BALLATORE, M; DELFINO J.M.; CURTO L.M.

Congreso; 20th IUPAB Congress, 45th Annual SBBf Meeting, and 50th Annual SBBq Meeting; 2021

Due to its ability to form micelle-like clusters, trifluoroethanol (TFE) promotes conformational changes that can trigger amyloid formation. Unlike classical denaturants, TFE favors protein aggregation mainly at moderate concentrations (~30% v/v). Accordingly, our protein model IFABP (intestinal fatty acid binding protein) shows amyloid-like aggregation above 15% v/v. As a straightforward correlation has been generally postulated between stability and amyloid propensity, our aim was to address the influence of sub-aggregating TFE concentrations on IFABP stability. Urea or guanidinium hydrochloride (GdmCl)-induced unfolding transitions were monitored by fluorescence and circular dichroism (CD) spectroscopy. Insights on the process arise from the comparison of the shape and intensity of the full set of CD spectra obtained from thermal ramps performed with a Chirascan V-100 (Applied Photophysics).

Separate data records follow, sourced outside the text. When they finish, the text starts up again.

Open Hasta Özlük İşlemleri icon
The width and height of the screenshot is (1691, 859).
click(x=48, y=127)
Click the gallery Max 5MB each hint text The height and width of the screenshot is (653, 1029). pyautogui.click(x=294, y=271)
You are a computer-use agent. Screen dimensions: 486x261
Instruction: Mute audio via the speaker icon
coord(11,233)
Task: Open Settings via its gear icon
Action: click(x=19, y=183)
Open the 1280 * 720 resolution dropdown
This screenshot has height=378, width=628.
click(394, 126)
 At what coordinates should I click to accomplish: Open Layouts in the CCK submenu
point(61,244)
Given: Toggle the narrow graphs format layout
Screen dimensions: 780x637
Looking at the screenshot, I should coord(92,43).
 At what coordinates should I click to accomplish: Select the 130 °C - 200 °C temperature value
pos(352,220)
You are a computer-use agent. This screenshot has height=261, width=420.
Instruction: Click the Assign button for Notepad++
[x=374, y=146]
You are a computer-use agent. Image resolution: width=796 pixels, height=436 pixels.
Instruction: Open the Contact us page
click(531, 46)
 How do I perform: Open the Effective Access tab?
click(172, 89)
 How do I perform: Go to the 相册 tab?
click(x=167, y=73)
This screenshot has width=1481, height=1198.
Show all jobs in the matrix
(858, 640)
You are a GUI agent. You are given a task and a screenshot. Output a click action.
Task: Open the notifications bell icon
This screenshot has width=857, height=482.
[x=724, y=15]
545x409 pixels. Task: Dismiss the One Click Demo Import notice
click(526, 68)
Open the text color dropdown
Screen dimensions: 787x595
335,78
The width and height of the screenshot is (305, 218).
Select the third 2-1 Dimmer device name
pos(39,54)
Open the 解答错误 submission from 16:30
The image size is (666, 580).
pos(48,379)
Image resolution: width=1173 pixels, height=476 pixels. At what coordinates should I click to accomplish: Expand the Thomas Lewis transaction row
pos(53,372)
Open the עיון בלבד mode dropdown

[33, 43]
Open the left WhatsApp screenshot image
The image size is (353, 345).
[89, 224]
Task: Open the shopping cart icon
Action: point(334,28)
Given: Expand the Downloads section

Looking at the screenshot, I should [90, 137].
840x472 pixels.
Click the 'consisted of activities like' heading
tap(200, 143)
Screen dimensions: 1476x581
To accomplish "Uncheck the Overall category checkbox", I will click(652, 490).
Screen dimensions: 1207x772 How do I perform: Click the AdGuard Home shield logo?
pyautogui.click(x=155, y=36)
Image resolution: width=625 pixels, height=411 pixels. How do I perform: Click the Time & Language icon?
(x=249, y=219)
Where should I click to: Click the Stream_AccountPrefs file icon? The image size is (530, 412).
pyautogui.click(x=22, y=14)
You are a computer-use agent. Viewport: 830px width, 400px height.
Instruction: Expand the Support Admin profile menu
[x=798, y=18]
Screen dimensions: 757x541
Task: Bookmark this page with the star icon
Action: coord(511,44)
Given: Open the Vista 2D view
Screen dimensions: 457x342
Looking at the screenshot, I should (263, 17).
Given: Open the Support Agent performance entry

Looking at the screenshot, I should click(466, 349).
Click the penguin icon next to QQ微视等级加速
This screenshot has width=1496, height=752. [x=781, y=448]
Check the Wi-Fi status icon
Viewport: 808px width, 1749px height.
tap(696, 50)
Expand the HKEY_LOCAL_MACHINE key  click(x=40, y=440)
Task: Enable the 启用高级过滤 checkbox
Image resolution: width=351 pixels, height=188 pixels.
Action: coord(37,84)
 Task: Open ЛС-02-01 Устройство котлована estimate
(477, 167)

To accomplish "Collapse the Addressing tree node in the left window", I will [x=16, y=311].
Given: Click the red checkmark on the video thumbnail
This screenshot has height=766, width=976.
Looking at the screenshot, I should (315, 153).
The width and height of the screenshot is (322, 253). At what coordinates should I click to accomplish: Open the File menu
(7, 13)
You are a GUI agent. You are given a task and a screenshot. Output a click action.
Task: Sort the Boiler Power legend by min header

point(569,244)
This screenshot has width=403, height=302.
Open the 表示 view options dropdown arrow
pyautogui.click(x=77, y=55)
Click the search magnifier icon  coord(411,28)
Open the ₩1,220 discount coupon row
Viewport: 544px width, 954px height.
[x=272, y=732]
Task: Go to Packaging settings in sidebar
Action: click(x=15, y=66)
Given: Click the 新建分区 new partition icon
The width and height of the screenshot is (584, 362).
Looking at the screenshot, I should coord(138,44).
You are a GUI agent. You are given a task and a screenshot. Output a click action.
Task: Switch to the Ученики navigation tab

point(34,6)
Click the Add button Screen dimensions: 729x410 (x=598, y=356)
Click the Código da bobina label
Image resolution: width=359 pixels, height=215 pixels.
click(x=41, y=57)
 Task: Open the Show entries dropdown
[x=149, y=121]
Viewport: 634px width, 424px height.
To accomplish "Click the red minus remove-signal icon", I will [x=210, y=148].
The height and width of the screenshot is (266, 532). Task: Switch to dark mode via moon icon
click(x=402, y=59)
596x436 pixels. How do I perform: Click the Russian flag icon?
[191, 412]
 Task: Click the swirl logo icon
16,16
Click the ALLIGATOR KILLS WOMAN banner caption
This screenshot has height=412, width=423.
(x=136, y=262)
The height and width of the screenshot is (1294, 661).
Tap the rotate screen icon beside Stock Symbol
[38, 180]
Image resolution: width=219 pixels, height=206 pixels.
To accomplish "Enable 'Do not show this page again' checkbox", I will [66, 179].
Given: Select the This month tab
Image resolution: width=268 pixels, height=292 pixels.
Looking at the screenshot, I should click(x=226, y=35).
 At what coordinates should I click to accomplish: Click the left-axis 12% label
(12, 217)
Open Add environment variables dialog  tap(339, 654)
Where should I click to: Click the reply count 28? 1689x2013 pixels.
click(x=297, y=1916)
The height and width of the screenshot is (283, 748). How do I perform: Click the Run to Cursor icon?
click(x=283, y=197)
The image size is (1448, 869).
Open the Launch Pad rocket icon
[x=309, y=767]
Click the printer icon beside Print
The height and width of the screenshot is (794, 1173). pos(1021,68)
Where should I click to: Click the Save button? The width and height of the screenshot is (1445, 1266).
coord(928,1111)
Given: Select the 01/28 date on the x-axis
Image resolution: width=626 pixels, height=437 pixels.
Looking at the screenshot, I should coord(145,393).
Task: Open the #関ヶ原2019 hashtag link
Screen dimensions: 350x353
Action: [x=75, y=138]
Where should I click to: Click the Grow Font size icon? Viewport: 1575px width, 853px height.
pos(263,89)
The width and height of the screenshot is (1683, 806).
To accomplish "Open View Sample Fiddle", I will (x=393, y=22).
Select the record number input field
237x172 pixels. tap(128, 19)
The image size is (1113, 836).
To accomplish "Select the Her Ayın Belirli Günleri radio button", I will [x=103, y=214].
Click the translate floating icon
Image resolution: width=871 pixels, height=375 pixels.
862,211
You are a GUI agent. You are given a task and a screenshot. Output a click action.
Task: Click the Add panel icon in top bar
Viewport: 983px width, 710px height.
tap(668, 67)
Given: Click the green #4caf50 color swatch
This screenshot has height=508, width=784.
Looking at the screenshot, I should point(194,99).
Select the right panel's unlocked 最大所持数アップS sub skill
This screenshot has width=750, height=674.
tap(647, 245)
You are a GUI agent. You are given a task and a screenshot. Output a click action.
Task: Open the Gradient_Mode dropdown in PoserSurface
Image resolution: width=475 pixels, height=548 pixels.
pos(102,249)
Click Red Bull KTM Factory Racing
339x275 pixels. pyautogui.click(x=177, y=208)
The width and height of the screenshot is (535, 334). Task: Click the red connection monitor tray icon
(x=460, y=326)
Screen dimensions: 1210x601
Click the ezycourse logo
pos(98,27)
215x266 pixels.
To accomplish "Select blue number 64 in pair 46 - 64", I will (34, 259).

With urea, IFABP can be assimilated to a 2-stage system and its stability remains unchanged. At variance, with GdmCl, the appearance of amyloid-like aggregation becomes more evident as TFE concentration increases. Temperature-induced denaturation profiles show that both additives diminish stability. Whereas a concomitant increase of amorphous aggregation occurs upon heating in the presence of TFE, no aggregation takes place with GdmCl. Conversely, when both additives are present, amyloid-like aggregation initiates immediately. In summary, two aggregation pathways might happen: amorphous or amyloid-like. Upon heating, low TFE concentrations promote the first. If GdmCl is also present the second route takes over. The explanation must reconcile the effects of additives on both the protein and solvent structures. Briefly, TFE desolvates the protein, a process further reinforced by heat. Although GdmCl might prevent thermal aggregation by solubilizing non-native states, this same phenomenon could favor amyloid aggregation. On top of that, the electrolytic-induced segregation of TFE might contribute to the development/stabilization of TFE clusters that might reach a large enough size to act as nucleation-inducing interfaces, thus leading to the observed amyloid aggregation.